> _Records for this task_
────────

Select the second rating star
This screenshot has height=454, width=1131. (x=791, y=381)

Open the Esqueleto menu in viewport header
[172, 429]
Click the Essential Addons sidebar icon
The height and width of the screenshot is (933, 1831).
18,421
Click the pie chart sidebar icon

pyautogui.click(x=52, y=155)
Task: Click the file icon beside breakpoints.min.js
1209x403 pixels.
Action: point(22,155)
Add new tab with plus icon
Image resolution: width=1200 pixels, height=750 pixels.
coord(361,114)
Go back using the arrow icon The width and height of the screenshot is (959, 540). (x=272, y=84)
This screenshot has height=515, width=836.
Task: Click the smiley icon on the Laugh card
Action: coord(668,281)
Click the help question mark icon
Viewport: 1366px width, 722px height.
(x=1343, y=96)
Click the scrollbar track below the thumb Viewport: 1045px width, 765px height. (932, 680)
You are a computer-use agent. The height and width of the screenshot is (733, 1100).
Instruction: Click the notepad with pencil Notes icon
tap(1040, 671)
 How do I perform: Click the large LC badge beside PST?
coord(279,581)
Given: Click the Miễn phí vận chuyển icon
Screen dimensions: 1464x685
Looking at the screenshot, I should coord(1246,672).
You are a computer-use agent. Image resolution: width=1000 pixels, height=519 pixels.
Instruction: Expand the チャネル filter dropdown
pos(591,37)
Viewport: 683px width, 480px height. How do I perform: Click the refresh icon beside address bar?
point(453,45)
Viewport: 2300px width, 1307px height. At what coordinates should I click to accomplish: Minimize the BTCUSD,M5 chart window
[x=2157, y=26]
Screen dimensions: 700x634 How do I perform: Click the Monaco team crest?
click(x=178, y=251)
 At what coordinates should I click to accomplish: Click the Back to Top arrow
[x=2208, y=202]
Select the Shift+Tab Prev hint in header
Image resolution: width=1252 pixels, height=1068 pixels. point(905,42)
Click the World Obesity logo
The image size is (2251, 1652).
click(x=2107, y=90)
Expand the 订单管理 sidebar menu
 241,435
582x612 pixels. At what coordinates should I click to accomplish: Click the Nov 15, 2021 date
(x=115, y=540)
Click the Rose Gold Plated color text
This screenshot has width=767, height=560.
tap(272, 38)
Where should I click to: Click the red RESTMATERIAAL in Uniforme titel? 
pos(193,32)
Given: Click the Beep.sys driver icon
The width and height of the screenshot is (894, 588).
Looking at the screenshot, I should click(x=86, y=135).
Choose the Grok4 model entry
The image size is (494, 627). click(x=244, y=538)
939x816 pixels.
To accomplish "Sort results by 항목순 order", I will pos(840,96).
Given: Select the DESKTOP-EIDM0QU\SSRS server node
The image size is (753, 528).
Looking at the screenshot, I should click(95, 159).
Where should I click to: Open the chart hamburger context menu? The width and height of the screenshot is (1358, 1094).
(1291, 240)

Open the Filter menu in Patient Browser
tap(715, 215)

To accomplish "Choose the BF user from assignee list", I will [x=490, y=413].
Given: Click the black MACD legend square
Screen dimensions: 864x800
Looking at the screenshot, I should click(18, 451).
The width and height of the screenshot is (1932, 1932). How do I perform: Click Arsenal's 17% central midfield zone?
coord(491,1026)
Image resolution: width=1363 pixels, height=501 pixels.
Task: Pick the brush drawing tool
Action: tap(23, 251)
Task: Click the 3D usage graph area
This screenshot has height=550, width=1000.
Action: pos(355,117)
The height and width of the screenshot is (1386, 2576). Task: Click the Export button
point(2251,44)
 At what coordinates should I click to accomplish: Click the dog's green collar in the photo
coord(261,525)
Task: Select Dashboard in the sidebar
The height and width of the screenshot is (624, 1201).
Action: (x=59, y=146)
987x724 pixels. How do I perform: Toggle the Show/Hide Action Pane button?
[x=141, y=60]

────────

> _Problem_
Pull each line that includes the word "computer" out of the material above.

> _Response to this exercise_
You are a computer-use agent. The height and width of the screenshot is (733, 1100).
You are a computer-use agent. Image resolution: width=1000 pixels, height=519 pixels.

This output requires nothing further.